The national priority program “Spin Caloric Transport” (SpinCaT) funded by the German Research Foundation (DFG) was established to investigate ways to generate magnetic currents using differences in temperature and analyze their prospective future use to save energy in nanoelectronics.
Dr Timo Kuschel together with the PhD student Panagiota Bougiatioti and Dr Oliver Reimer (from right to left). (Image credit: Bielefeld University)
The Faculty of Physics of the
Bielefeld University worked on seven projects in the program, which was launched in 2011 and has been successfully completed now. Dr Timo Kuschel and Professor Dr Günter Reiss and their research group realized further advancements in three projects.
Each electron has its own angular momentum, and it turns on its own axis. In physics, this property is known by the technical term “spin.” The electron spins make electrons function as magnets. Yet, the most unique fact is that even while maintaining their position, by not moving, electrons have the ability to pass on their spin to adjacent electrons. This process, which is similar to a chain reaction, where a spin is magnetically passed on as information is known as the spin current. It can be produced using differences in temperature at two ends of an electronic component. In contrast to the normal electricity, the benefit of spin current is that it does not generate any additional heat, thus saving more energy.
A major portion of the heat produced by electronic machines, such as computers, goes unused. In fact, a considerable amount of energy is usually required to cool the machines.

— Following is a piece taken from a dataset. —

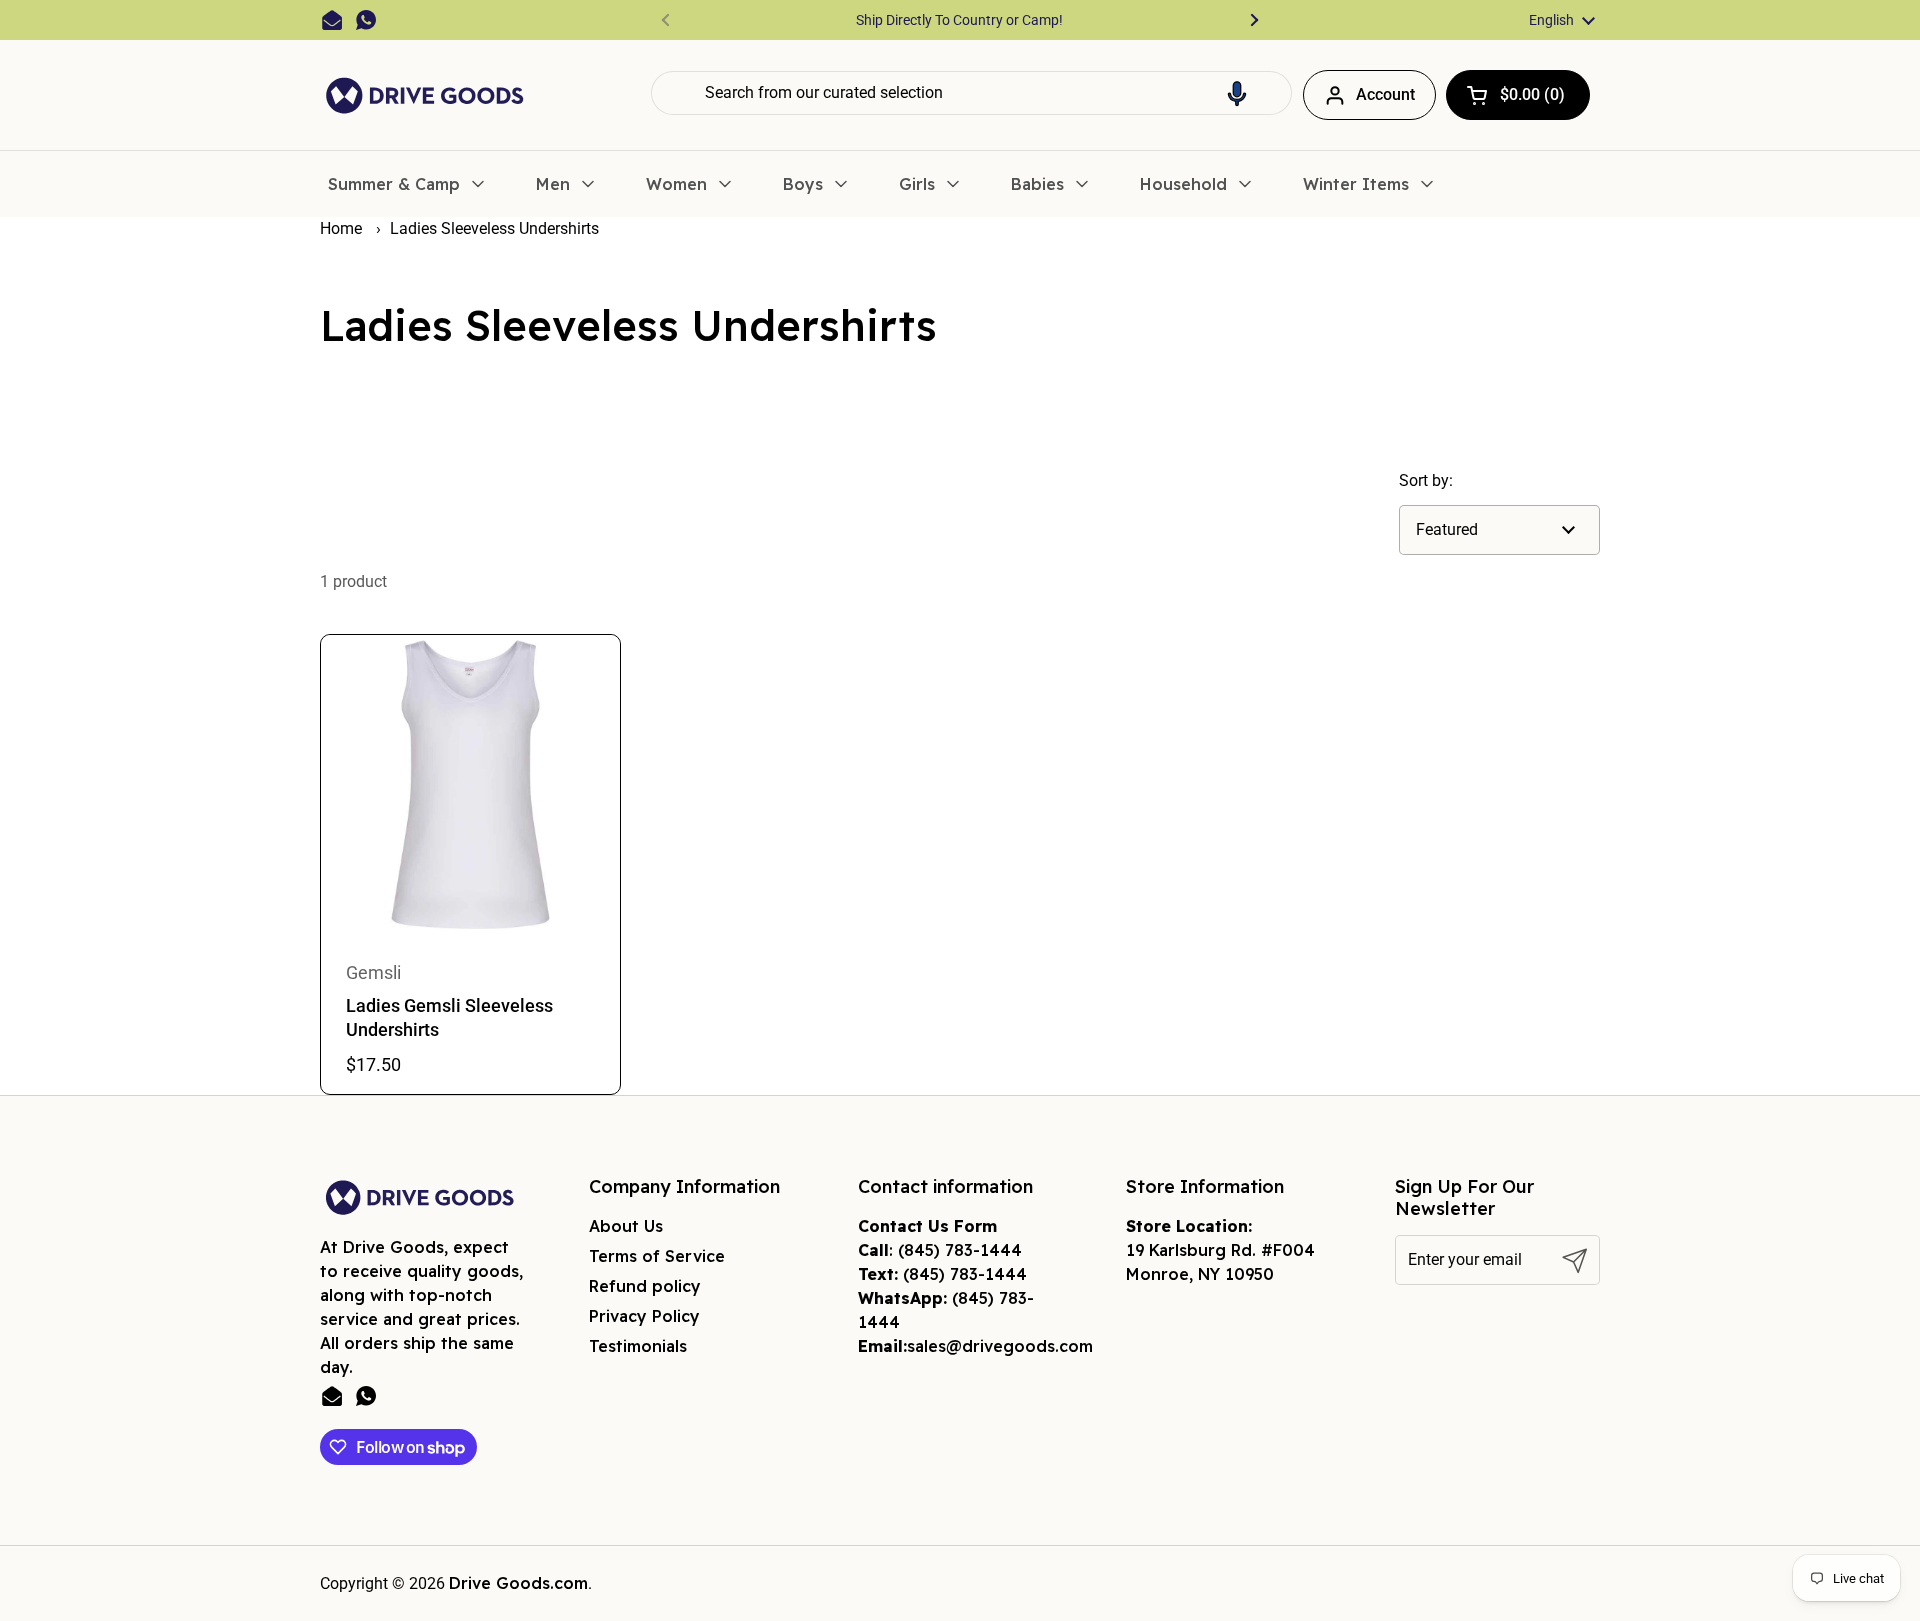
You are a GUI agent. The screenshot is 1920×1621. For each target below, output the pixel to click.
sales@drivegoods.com (1000, 1346)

A research team led by the Bielefeld physicists Dr Timo Kuschel and Professor Dr Günter Reiss used the DFG priority program SpinCaT to investigate ways to generate, manipulate, and detect spin currents.

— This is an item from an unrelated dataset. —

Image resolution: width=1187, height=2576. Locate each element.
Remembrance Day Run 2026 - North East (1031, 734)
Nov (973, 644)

This will enable us to use wasted heat for new types of data storage along with other computer components based on spin current and thereby help to save energy.
Dr Timo Kuschel
In collaboration with national and international universities, Dr Timo Kuschel, Dr Oliver Reimer, and the PhD student Panagiota Bougiatioti recently realized three advancements in fundamental research on spin caloritronics.

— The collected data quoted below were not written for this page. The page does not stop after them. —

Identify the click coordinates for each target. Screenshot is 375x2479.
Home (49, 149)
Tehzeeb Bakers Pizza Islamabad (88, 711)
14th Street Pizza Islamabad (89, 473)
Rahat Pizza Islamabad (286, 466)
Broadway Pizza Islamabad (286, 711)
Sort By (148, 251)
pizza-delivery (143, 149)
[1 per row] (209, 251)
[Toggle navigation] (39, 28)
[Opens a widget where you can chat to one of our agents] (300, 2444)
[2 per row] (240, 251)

Confirmation of Spin Currents
Kuschel stated that confirming whether a spin current is generated in a particular material is not simple. “
In some materials, it cannot be shown unequivocally, because other effects such as classical thermoelectric effects are automatically detected as well.” At present, Panagiota Bougiatioti, the Bielefeld PhD student, has successfully devised a technique for such materials, filtering out and isolating parasitic effects from the effect that generates the spin current. This allows researchers to determine unambiguously if a spin current is generated in a particular material. The project team also included scientists from Osnabrück University and the European Synchrotron Radiation Facility (ESRF) in Grenoble. The outcomes of the study have been reported in the Physical Review Letters journal.
Spin Current in Space
Spin current shifts along the path of a difference in temperature: for instance, a magnetic signal is transmitted from hot to cold. Dr Oliver Reimer, who obtained his doctorate from Bielefeld University’s Faculty of Physics, was successful in developing an innovative system with the ability to produce differences in temperature on a small scale of length and in particular spatial directions. This enabled spin currents to be induced, which vary spatially in a material — earlier, this was feasible in only one direction — and to investigate innovative types of effect that are based on the direction taken by a spin current. The Bielefeld project team performed this study in collaboration with the University of Regensburg. Reimer has presented the outcomes of the project as the first author in the
Nature journal Scientific Reports.
Spin Current in Time
In another project, Dr Timo Kuschel worked with Dr Johannes Kimling from the University of Illinois in the United States and used very short timescales to evaluate the time taken for a spin current to occur. With the assistance of sophisticated laser technology, the researchers constantly repeated their experiment while changing the time between the generation and the occurrence of a spin current: what is the time span of the spin current after 1, 10, or 25 picoseconds? The paper by the international project team has been published in the
Physical Review Letters journal.
Dr Timo Kuschel and Professor D. Günter Reiss are looking forward to continuing their study in the field of spin caloritronics, “
This field has already exerted a strong influence on basic research, but is still in its infancy when it comes to applications. Therefore, the next step will be to transfer basic knowledge in physics to technical applications.”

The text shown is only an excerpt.